Cytokeratin-18 fragment levels as noninvasive biomarkers for nonalcoholic steatohepatitis: a multicenter validation study

Affiliations
Multicenter Study

Cytokeratin-18 fragment levels as noninvasive biomarkers for nonalcoholic steatohepatitis: a multicenter validation study

Ariel E Feldstein et al. Hepatology. 2009 Oct.

Abstract

Liver biopsy remains the gold standard for diagnosing nonalcoholic steatohepatitis (NASH). We have recently demonstrated that plasma cytokeratin 18 (CK-18) fragment levels correlate with the magnitude of hepatocyte apoptosis and independently predict the presence of NASH. The goal of this study was to validate the use of this biomarker for NASH diagnosis. The study was an ancillary study of the NASH Clinical Research Network (NASH CRN). Our cohort consisted of 139 patients with biopsy-proven nonalcoholic fatty liver disease (NAFLD) from eight CRN participant centers across the United States and 150 age-matched healthy controls. CK-18 fragments were measured using a specific enzyme-linked immunosorbent assay. Histology was assessed centrally by study pathologists. CK-18 fragments were markedly increased in patients with NASH versus those without NASH and borderline diagnosis (median [25th, 75th percentile], 335 [196, 511], 194 [151, 270], 200 [148, 284], respectively; P < 0.001). Moreover, the odds of having fibrosis on liver biopsy increased with increasing plasma CK-18 fragment levels (P < 0.001). On multivariate regression analysis, CK-18 fragments remained an independent predictor of NASH after adjusting for variables associated with CK-18 fragments or NASH on univariate analysis (fibrosis, alanine aminotransferase, aspartate aminotransferase, age, biopsy length).

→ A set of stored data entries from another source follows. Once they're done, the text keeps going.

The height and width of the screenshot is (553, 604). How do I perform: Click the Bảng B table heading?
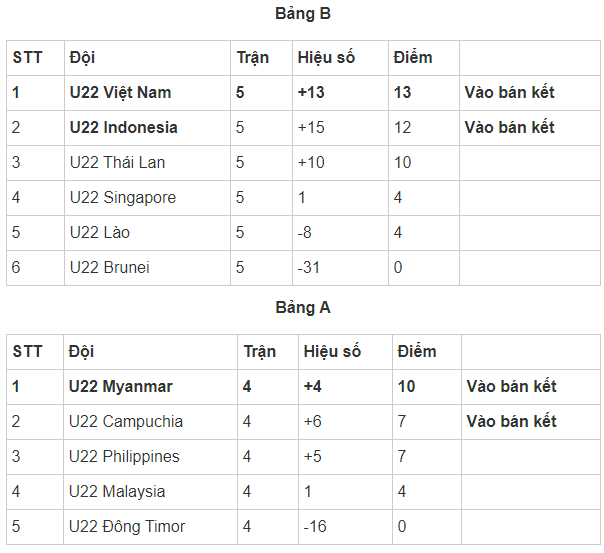302,14
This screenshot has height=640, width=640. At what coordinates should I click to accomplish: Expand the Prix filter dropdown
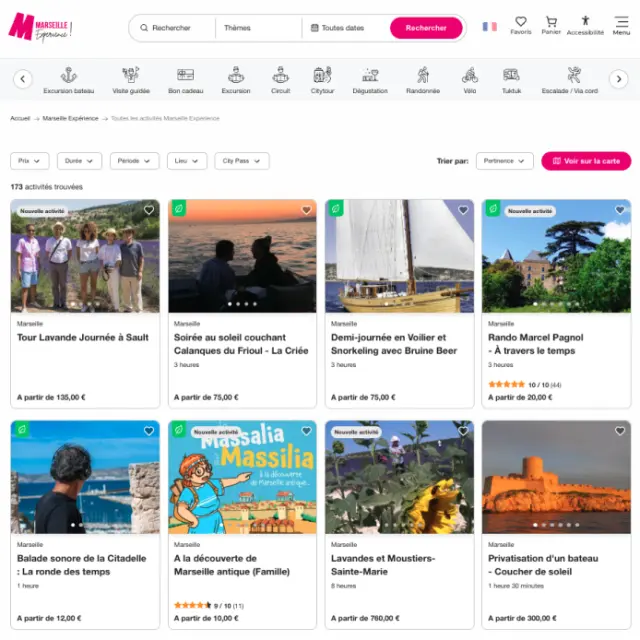point(29,160)
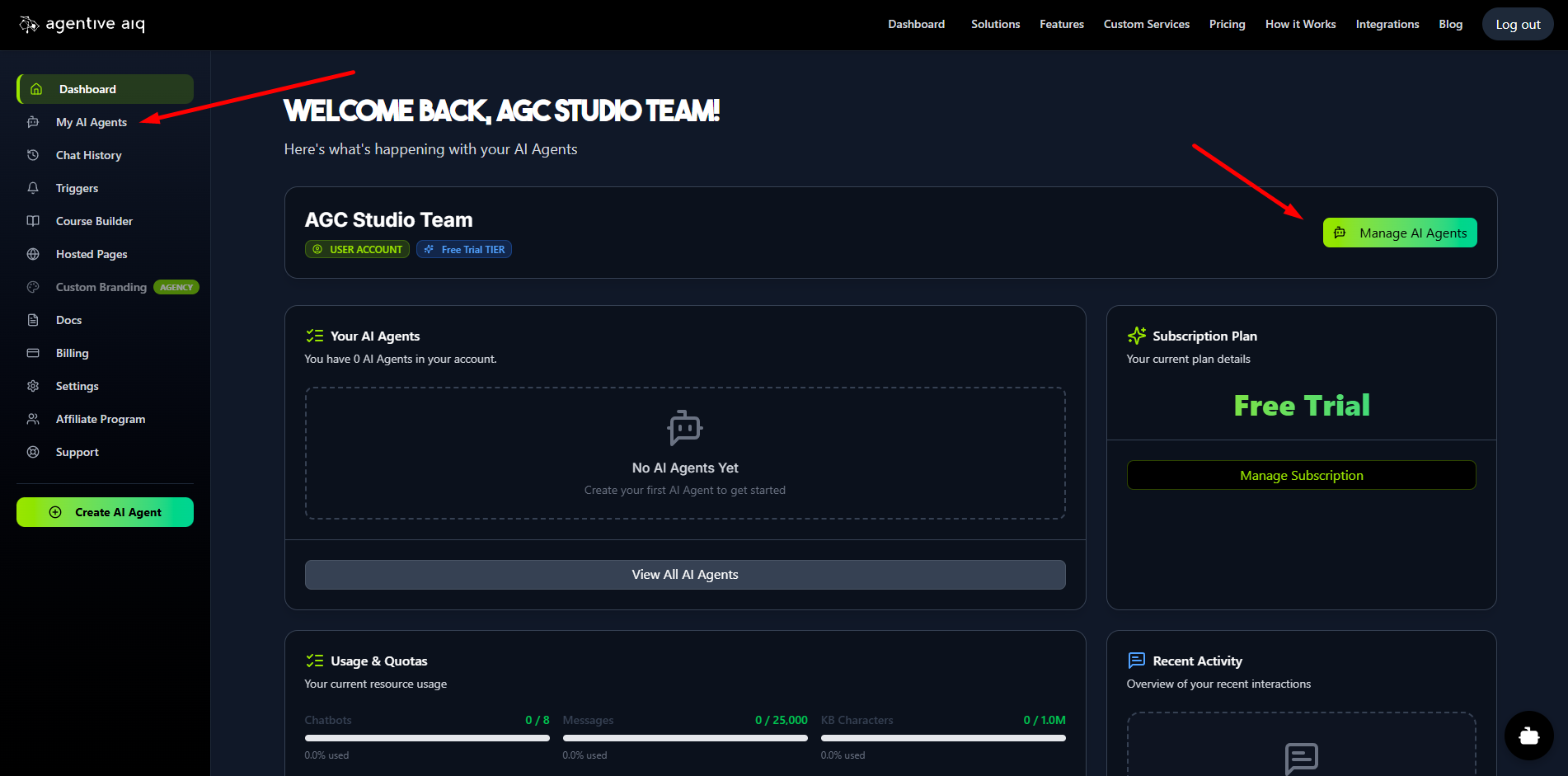Click the Create AI Agent button
This screenshot has height=776, width=1568.
coord(105,512)
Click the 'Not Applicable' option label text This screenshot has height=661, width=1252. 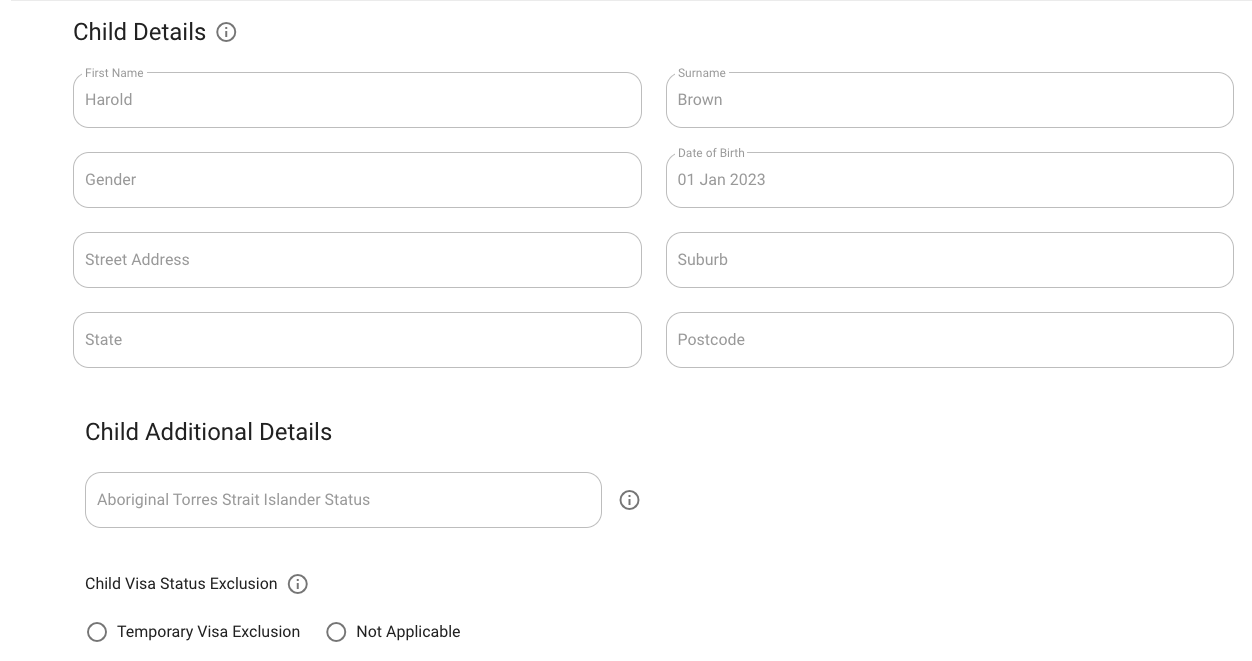point(408,632)
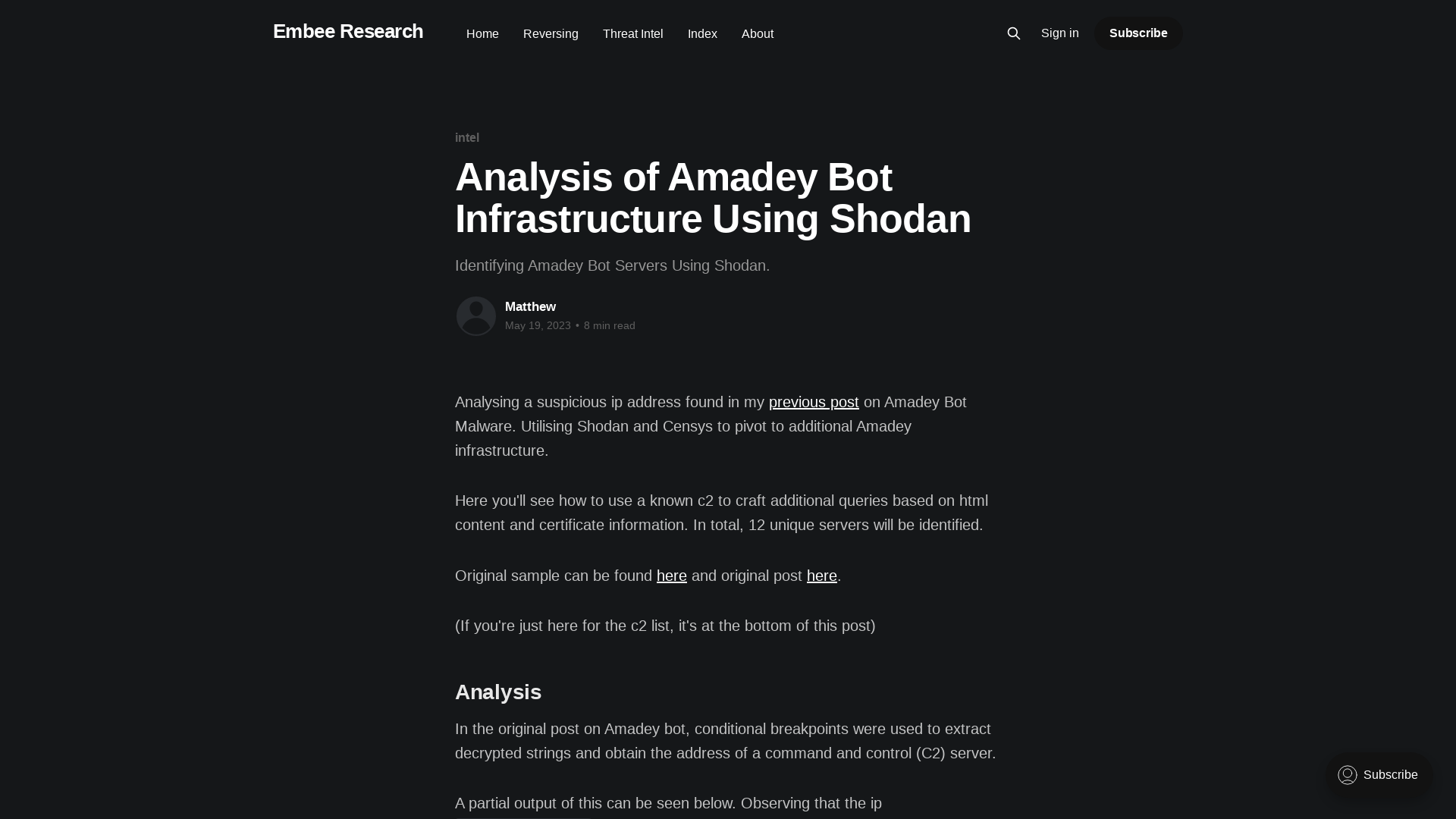Click the previous post hyperlink
This screenshot has height=819, width=1456.
814,401

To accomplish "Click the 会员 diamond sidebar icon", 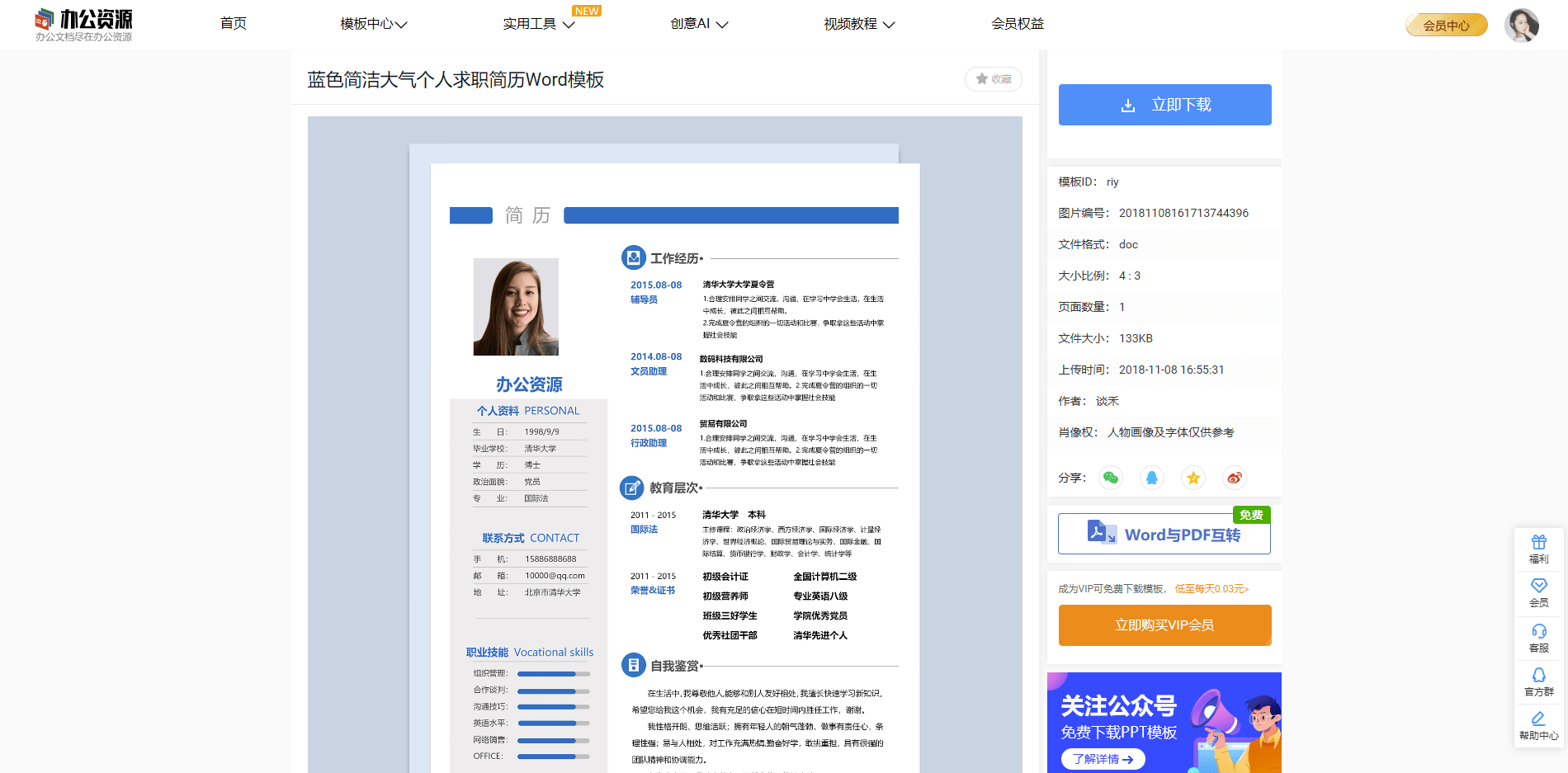I will 1538,592.
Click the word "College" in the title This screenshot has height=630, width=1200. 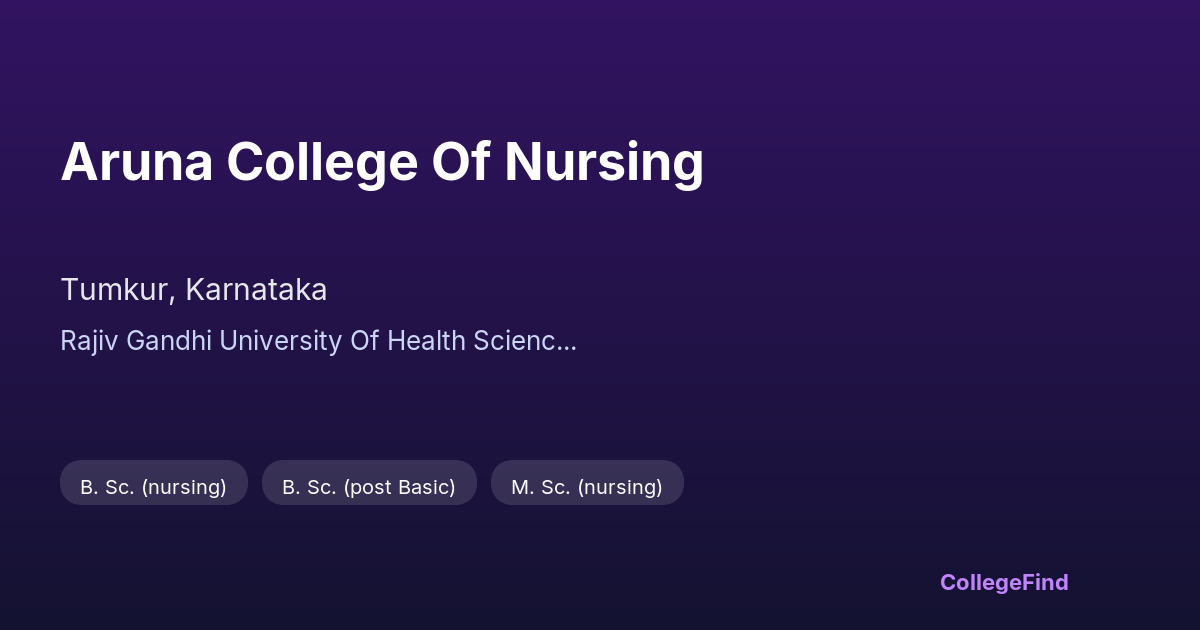(323, 162)
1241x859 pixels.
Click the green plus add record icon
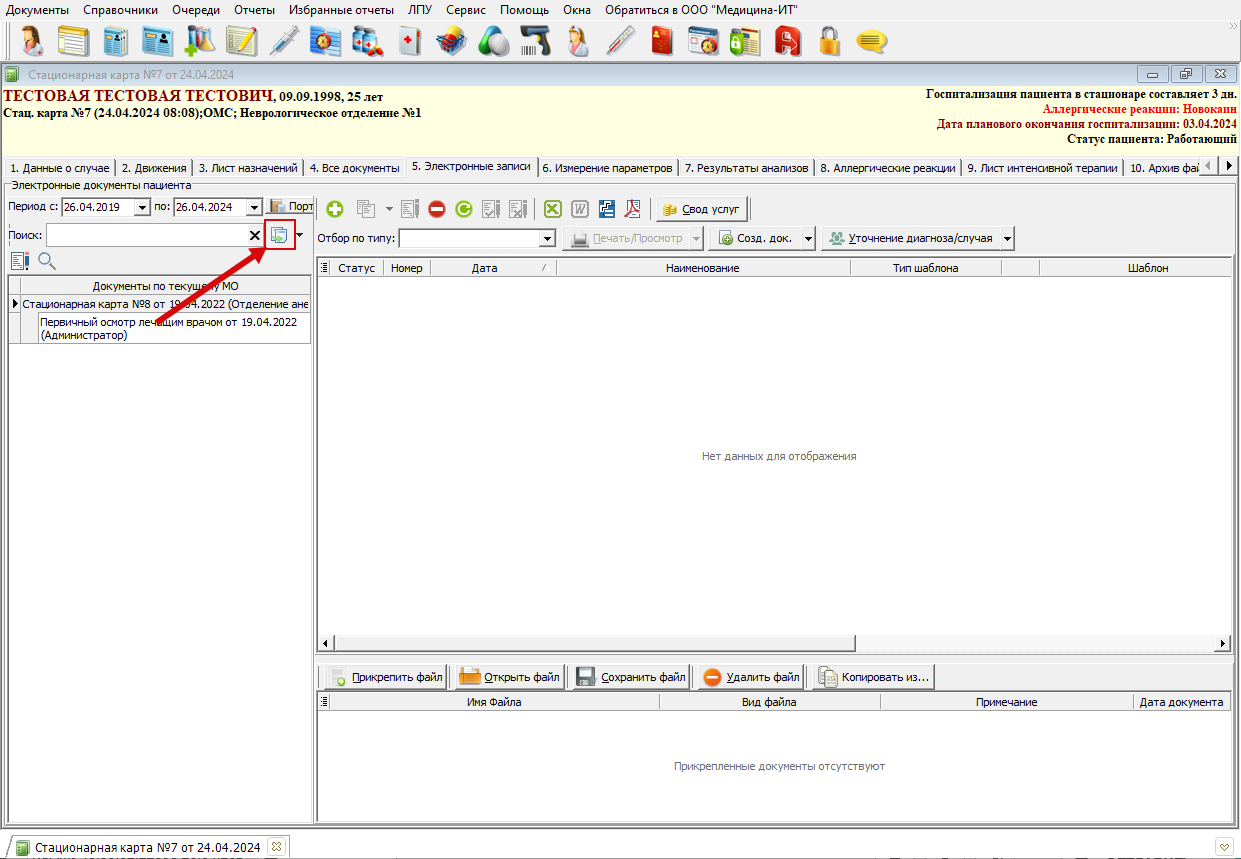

The area under the receiver operating characteristic curve for NASH diagnosis was estimated to be 0.83 (0.75, 0.91).

Conclusion: Determination of CK-18 fragments in the blood predicts histological NASH and severity of disease in a large, diverse population of patients with biopsy-proven NAFLD, supporting the potential usefulness of this test in clinical practice.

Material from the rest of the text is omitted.